Q Learning

Sources:

  1. DQN 2013 paper
  2. Reinforcement Learning Explained Visually (Part 4): Q Learning, step-by-step by Ketan Doshi

Other useful resources:

  1. OpenAI Gym and Q-Learning by Alexander Van de Kleut

# TODO

The Q-learning algorithm uses a Q-table of State-Action Values (also called Q-values). This Q-table has a row for each state and a column for each action. Each cell contains the estimated Q-value for the corresponding state-action pair.

Steps:

  1. We start by initializing all the Q-values to zero. As the agent interacts with the environment and gets feedback, the algorithm iteratively improves these Q-values until they converge to the Optimal Q-values. It updates them using the Bellman equation.
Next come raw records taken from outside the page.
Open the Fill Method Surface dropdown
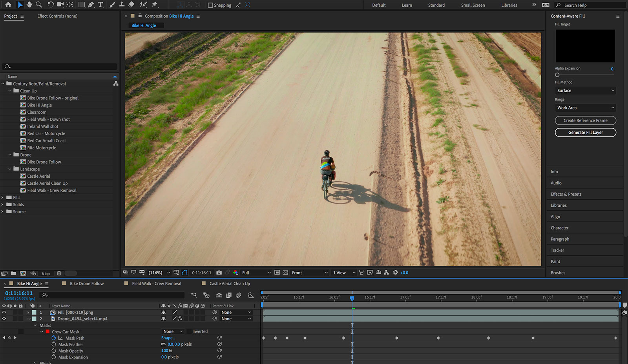 [x=585, y=91]
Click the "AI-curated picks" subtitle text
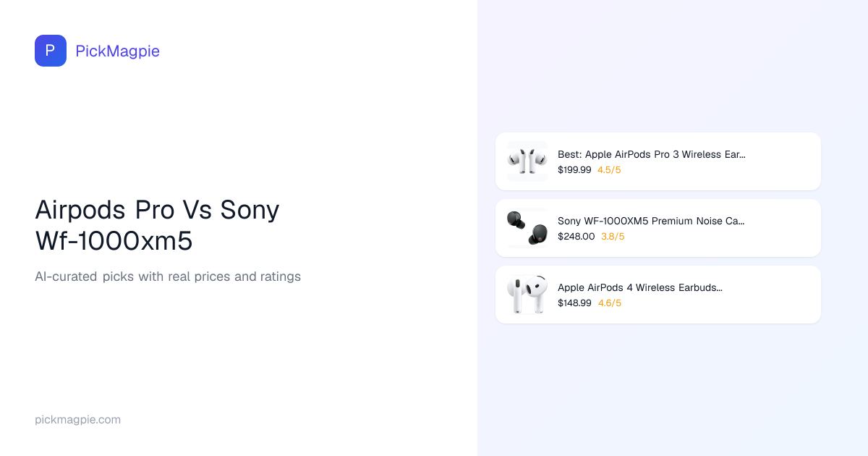 (x=167, y=276)
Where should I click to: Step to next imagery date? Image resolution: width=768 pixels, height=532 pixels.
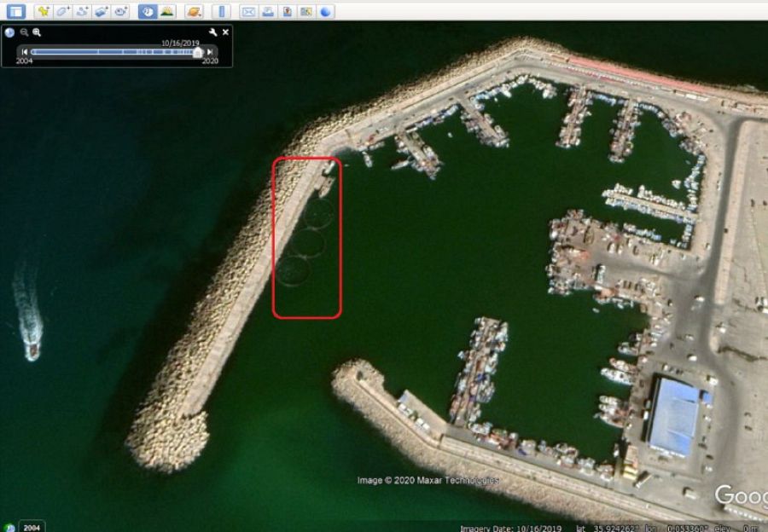(x=210, y=52)
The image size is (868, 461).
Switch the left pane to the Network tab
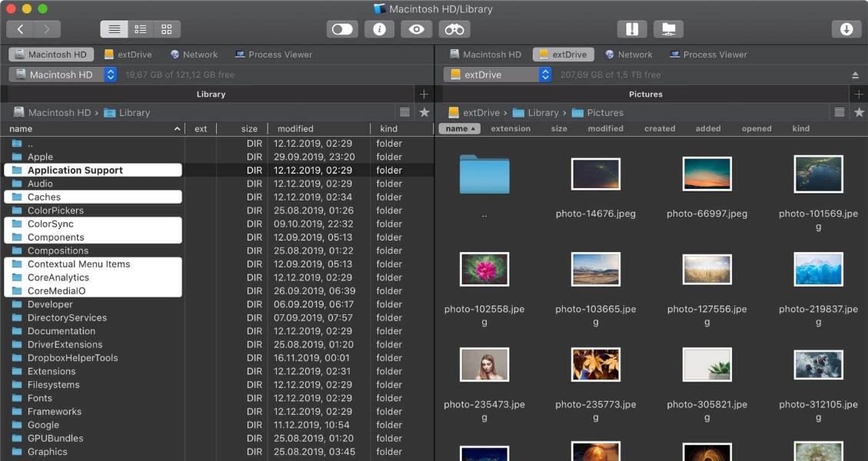click(x=194, y=55)
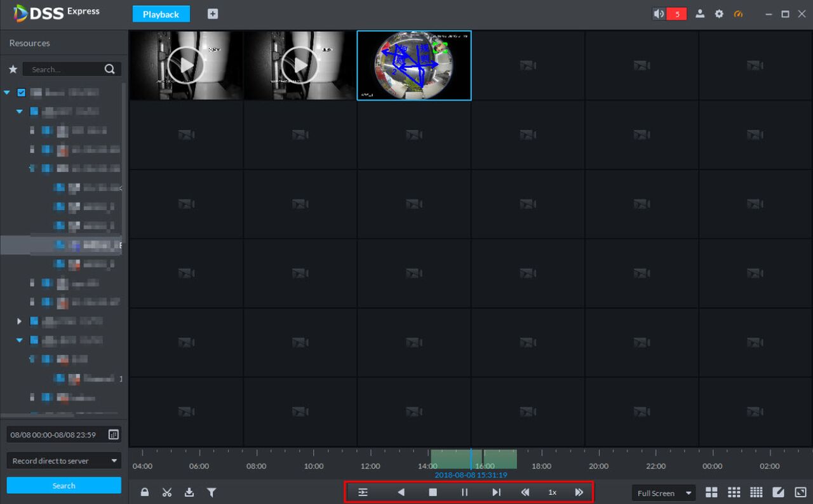The height and width of the screenshot is (504, 813).
Task: Switch to the Playback tab
Action: tap(161, 14)
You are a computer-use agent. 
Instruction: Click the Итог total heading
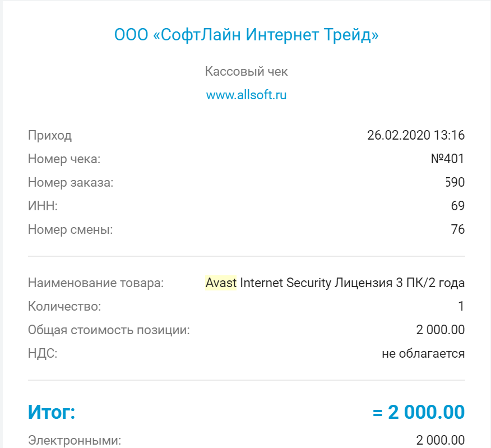click(52, 413)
  2. Then we use the ε-greedy policy to pick the current action from the current state.

  3. Execute this action tointhe environment to execute, and gets feedback in the form of a reward and the next state.

  4. Now, for step #4, the algorithm has to use a Q-value from the next state in order to update its estimated Q-value (Q1) for the current state and selected action.

    And here is where the Q-Learning algorithm uses its clever trick. The next state has several actions, so which Q-value does it use? It uses the action (a4) from the next state which has the highest Q-value (Q4). What is critical to note is that it treats this action as a target action to be used only for the update to Q1. It is not necessarily the action that it will actually end up executing from the next state when it reaches the next time step. \[ Q(s_t, a_t) \gets (1-\alpha)Q(s_t, a_t) + \alpha \left( r_t + (1-d_t) \gamma \max_{a_{t+1}} Q(s_{t+1}, a_{t+1}) \right) \] Here \(d_t\) is the done flag. If \(d_t=1\), then it means the state \(s_{t+1}\) is a terminal state. Adding the \(\left(1-d_t\right)\) term implies that the discounted return \(G_t\) is just going to be \(r_t\), since all rewards after that are going to be 0 . In some situations this can help accelerate learning.

In other words, there are two actions involved:

  1. Current action — the action from the current state that is actually executed in the environment, and whose Q-value is updated.
  2. Target action — has the highest Q-value from the next state, and used to update the current action’s Q value.